Arrange the data from the line holding "This screenshot has height=784, width=1517." through the line holding "The height and width of the screenshot is (895, 1372).", inclusive, as a Markdown table. Use two columns, Row for the row number and Line for the line itself, and leave out blank lines.

▶ **Given records**:
• • • • • • •
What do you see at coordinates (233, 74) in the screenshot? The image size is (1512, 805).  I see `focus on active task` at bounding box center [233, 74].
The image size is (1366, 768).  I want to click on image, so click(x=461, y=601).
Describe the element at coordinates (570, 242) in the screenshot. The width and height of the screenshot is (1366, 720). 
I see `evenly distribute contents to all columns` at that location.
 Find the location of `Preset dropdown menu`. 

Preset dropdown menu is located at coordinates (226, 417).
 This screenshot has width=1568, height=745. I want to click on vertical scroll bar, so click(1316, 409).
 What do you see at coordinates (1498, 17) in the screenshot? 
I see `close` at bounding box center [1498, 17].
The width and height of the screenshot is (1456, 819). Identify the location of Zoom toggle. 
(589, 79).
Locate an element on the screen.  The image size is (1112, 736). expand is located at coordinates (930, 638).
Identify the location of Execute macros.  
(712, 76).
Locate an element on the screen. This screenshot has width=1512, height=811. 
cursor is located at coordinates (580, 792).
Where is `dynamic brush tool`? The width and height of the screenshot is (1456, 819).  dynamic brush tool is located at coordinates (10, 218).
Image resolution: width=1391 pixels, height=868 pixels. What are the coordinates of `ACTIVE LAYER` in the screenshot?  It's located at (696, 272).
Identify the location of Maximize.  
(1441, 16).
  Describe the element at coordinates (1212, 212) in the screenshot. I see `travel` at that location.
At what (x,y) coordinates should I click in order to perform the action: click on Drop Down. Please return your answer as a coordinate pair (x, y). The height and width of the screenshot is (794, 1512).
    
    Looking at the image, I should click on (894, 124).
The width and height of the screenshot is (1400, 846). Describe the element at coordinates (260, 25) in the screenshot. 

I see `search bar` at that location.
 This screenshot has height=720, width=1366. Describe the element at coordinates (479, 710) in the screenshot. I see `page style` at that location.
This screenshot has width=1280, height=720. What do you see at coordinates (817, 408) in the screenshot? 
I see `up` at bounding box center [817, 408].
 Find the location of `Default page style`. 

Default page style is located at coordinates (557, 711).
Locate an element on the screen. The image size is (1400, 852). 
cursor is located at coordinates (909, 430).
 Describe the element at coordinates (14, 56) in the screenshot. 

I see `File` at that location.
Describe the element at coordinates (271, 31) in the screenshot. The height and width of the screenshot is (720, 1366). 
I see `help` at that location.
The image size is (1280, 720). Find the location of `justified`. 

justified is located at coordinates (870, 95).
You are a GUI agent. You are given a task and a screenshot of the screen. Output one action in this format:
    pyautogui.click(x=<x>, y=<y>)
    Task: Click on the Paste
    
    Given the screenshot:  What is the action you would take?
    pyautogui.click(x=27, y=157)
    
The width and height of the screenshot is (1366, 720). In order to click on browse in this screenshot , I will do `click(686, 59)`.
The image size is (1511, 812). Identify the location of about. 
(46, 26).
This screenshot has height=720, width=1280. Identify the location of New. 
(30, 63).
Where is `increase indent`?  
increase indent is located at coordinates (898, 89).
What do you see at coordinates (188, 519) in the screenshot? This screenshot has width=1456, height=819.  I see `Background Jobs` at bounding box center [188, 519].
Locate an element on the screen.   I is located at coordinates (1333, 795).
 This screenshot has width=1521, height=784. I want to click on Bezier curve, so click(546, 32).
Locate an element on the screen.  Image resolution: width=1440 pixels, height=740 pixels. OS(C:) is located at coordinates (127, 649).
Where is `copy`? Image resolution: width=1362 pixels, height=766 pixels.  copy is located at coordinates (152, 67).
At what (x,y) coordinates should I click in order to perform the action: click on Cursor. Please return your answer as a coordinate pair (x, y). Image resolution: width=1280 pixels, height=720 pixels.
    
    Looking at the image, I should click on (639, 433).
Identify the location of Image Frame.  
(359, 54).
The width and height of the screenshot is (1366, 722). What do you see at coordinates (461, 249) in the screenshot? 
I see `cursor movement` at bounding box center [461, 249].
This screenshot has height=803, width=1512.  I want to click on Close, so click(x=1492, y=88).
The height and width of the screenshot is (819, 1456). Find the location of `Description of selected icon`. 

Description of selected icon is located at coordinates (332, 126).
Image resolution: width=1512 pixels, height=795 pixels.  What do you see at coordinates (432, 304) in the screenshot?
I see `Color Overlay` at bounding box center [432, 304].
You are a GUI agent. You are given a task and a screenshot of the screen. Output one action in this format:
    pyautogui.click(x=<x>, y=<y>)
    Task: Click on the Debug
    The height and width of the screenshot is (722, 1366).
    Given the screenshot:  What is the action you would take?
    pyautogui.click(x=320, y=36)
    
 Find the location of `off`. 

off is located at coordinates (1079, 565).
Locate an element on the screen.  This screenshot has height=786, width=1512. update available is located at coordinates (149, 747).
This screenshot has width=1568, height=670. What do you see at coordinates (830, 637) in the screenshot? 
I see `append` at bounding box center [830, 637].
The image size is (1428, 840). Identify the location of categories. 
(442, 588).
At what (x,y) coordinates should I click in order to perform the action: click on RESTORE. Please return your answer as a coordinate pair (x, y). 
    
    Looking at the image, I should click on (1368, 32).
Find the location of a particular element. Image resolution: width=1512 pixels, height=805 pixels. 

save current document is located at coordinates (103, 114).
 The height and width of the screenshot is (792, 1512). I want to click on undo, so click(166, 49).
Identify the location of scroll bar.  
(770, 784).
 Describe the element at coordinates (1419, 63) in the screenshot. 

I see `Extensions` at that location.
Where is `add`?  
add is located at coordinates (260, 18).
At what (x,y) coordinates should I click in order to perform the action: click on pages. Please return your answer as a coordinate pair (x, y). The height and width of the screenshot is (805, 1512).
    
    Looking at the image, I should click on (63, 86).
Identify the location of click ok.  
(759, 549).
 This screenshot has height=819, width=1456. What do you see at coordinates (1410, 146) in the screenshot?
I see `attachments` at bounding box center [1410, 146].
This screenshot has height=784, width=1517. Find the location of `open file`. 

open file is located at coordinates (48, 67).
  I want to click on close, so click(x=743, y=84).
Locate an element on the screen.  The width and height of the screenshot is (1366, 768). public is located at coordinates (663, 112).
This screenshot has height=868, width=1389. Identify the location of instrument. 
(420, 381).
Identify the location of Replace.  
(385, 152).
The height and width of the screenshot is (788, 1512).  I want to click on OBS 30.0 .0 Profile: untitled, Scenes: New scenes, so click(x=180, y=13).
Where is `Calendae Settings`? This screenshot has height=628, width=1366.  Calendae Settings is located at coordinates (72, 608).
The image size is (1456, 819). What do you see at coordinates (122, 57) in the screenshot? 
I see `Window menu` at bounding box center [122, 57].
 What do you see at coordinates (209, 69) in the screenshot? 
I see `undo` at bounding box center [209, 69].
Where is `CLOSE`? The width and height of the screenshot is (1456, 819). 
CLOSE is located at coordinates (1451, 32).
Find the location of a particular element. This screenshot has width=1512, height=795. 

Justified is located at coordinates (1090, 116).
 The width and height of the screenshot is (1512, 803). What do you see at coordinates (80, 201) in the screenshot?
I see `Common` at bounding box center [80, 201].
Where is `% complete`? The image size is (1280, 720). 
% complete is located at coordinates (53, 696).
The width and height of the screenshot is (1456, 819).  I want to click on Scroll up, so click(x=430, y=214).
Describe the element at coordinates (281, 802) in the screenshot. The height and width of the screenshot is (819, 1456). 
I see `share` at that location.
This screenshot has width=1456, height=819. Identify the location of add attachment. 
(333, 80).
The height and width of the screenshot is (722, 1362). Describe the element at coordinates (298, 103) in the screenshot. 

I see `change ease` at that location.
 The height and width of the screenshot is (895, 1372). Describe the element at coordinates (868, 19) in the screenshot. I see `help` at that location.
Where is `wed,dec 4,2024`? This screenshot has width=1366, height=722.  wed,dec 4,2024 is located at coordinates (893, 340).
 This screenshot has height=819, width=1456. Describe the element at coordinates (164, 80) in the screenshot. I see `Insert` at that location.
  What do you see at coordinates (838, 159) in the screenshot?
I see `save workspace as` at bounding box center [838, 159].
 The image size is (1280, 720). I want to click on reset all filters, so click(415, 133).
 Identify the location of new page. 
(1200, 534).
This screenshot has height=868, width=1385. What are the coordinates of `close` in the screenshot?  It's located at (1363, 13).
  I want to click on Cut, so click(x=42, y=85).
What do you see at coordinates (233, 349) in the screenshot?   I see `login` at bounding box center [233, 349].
• • • • • • •
▶ **The answer**:
| Row | Line |
|---|---|
| 1 | This screenshot has height=784, width=1517. Find the location of `open file`.  |
| 2 | open file is located at coordinates (48, 67). |
| 3 |   I want to click on close, so click(x=743, y=84). |
| 4 | Locate an element on the screen.  The width and height of the screenshot is (1366, 768). public is located at coordinates (663, 112). |
| 5 | This screenshot has height=868, width=1389. Identify the location of instrument.  |
| 6 | (420, 381). |
| 7 | Identify the location of Replace.   |
| 8 | (385, 152). |
| 9 | The height and width of the screenshot is (788, 1512).  I want to click on OBS 30.0 .0 Profile: untitled, Scenes: New scenes, so click(x=180, y=13). |
| 10 | Where is `Calendae Settings`? This screenshot has height=628, width=1366.  Calendae Settings is located at coordinates (72, 608). |
| 11 | The image size is (1456, 819). What do you see at coordinates (122, 57) in the screenshot?  |
| 12 | I see `Window menu` at bounding box center [122, 57]. |
| 13 |  What do you see at coordinates (209, 69) in the screenshot?  |
| 14 | I see `undo` at bounding box center [209, 69]. |
| 15 | Where is `CLOSE`? The width and height of the screenshot is (1456, 819).  |
| 16 | CLOSE is located at coordinates (1451, 32). |
| 17 | Find the location of a particular element. This screenshot has width=1512, height=795.  |
| 18 | Justified is located at coordinates (1090, 116). |
| 19 |  The width and height of the screenshot is (1512, 803). What do you see at coordinates (80, 201) in the screenshot? |
| 20 | I see `Common` at bounding box center [80, 201]. |
| 21 | Where is `% complete`? The image size is (1280, 720).  |
| 22 | % complete is located at coordinates (53, 696). |
| 23 | The width and height of the screenshot is (1456, 819).  I want to click on Scroll up, so click(x=430, y=214). |
| 24 | Describe the element at coordinates (281, 802) in the screenshot. The height and width of the screenshot is (819, 1456).  |
| 25 | I see `share` at that location. |
| 26 | This screenshot has width=1456, height=819. Identify the location of add attachment.  |
| 27 | (333, 80). |
| 28 | The height and width of the screenshot is (722, 1362). Describe the element at coordinates (298, 103) in the screenshot.  |
| 29 | I see `change ease` at that location. |
| 30 |  The height and width of the screenshot is (895, 1372). Describe the element at coordinates (868, 19) in the screenshot. I see `help` at that location. |